# CM HAF-X Staubfilter/Deckel abnehmen



## godfather22 (19. Oktober 2012)

Hi,
ich komm mir mit der Frage schon fast blöd vor aber anscheinend bin ich zu dumm, um den Deckel, des Gehäuses und das Gitter vor dem Front-Staubfilter abzunehmen. 
Wäre toll wenn mir das jemand erklären könnte 

MfG godfather22


----------



## der_knoben (19. Oktober 2012)

Für oben am besten Deckel abnehmen.
Dafür musst du das Gehäuse auf beiden Seiten aufmachen und die Plastikverstiftung zur Seite drücken.
Die Staubfilter selbst sind hinter dem Gitter versteckt. Das musst du vorsichtig aufbiegen.

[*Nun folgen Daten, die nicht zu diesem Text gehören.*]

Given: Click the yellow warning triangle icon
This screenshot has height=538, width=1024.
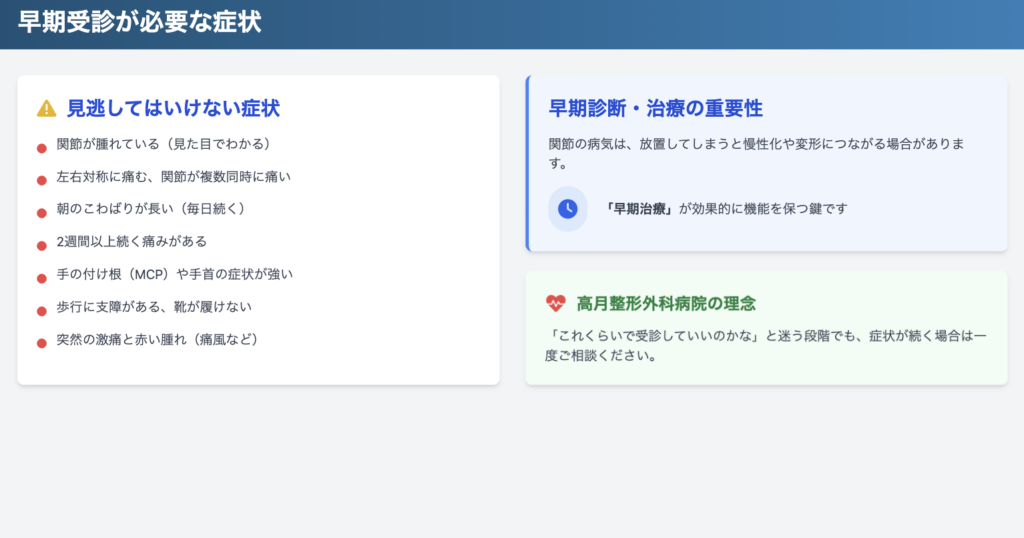Looking at the screenshot, I should pyautogui.click(x=46, y=108).
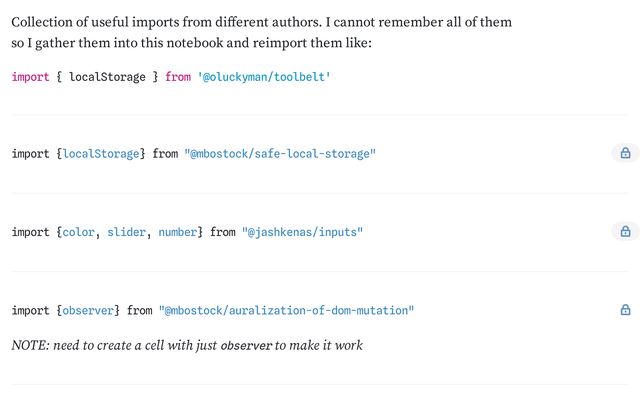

Für den Filter in der Front:

Das Gehäuse vorne leicht anheben und unten dann unter dem Staubfilter ziehen, dann sollte es abgehen.


----------



## godfather22 (19. Oktober 2012)

ok danke werde ich direkt mal gucken ob das geht


----------



## Rurdo (5. November 2012)

Du musst beim Frontstaubfilter aber nicht nur ziehen, sondern nach oben drücken und ziehen


----------



## godfather22 (5. November 2012)

Danke werde ich gleich mal versuchen. Hab ich immer noch nicht hingekriegt 
Edit: hab's immer noch nicht geschaft -.-
Hab das jetzt mit Druckluft gesäubert.


----------